- **SUPPLIED PASSAGE**
==========

My Trip to the Emergency Room


After my terrible fall, my husband called 911, telling the operator that I needed to be transported to the hospital since I couldn't get into our car.  He told the operator, "They don't need to turn the siren on or anything like that." A few minutes later, we heard a siren approaching, and looking out the window, saw a firetruck and am an ambulance, along with 4 firemen and 2 paramedics from the ambulance.  Well, I guess all our neighbors are in for a show, I thought.

I had four firemen in my front room helping me lie down. Sounds a bit like the beginning of a sexy erotic romance, doesn't it?  Not so. They put me on a stretcher and loaded me into an ambulance taking me to St. Joseph's Hospital's Emergency Room.  All the while I was praying that I didn't have a broken hip.

Once inside the hospital, the nurses took me to get an X-ray and tried to transfer me from the hospital bed to a table where they could x-ray me. When they lined up my bed to the x-ray table, they said, "Scoot over." It was impossible: I couldn't. It was too painful and my hips weren't working. It felt like my pelvis was paralyzed. Eventually, they got a blanket underneath me and pulled it slowly, moving me over to the table.  They told me to bend my feet so that my big toes met.  I complied, but it was very painful.

==========

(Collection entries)
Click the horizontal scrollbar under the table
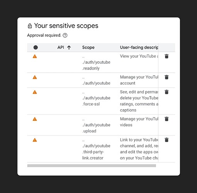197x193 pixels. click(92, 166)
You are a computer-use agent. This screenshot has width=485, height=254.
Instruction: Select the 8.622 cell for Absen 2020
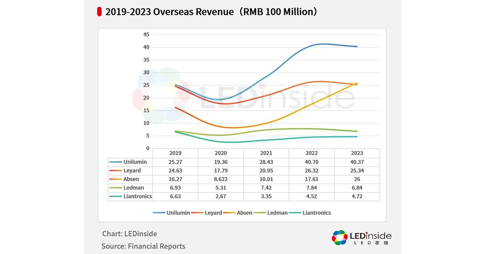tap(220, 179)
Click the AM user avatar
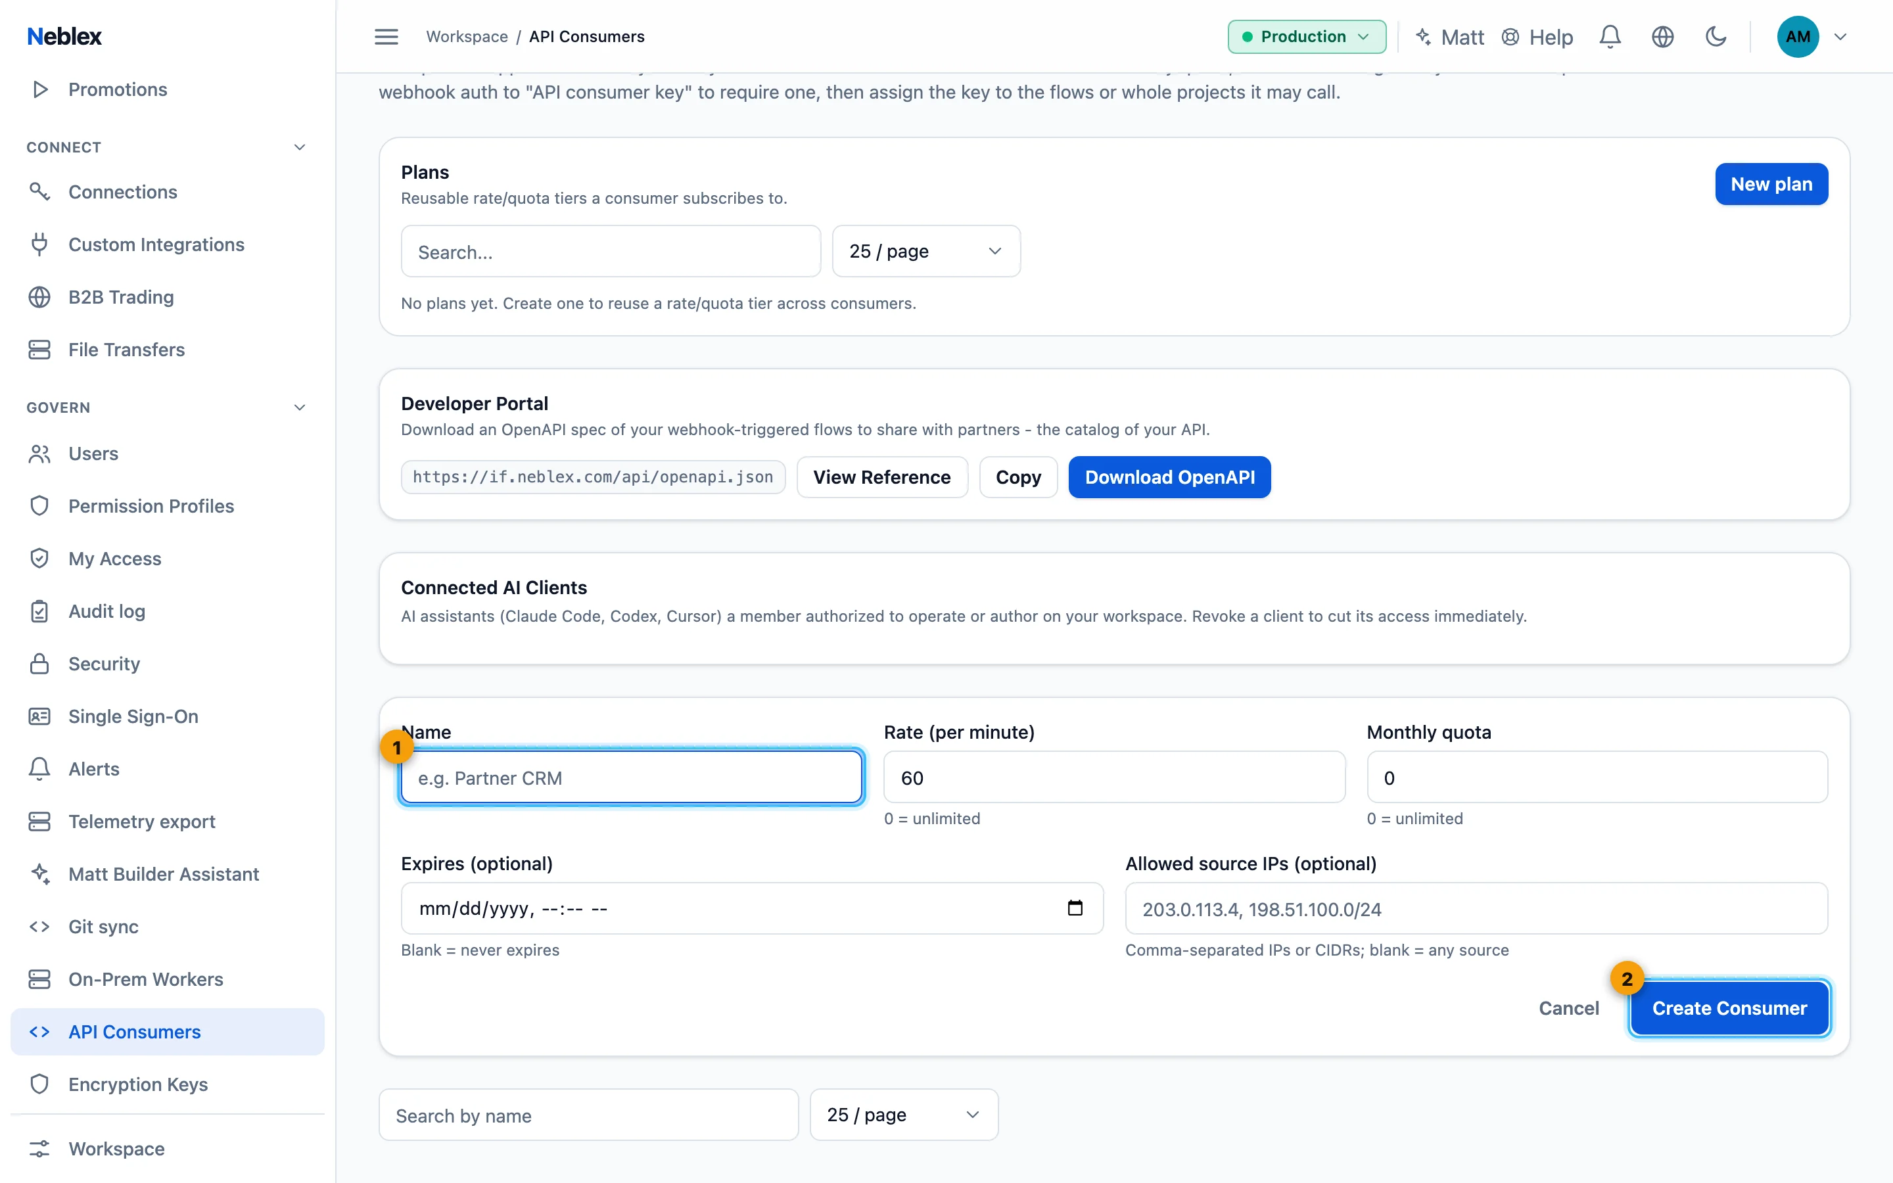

==========

- **YOUR OBJECTIVE**
Pick up the emergency room story after its final sentence and carry it forward.

- **EXERCISE RESPONSE**
They took me back to my room, and I waited for the results.  A young doctor who looked like the main character in a 60s show Doctor Kildare came in looking chipper.  He told me, "Well...I've good some good news and some bad news.  The good news is that you don't have a broken hip.  The bad news is that you fractured your pelvis in two places."

He also told me that there was nothing they could do about it and the best course of action was pain management and physical therapy.  They ordered a walker for me and I waited for about a half-hour.  A nurse came in and gave me a shot of a pain killer. I was so glad that I didn't have to stay overnight in the hospital.  I had visions of having to be there for days and then being transferred to a rehabilitation hospital--a very bleak outlook indeed.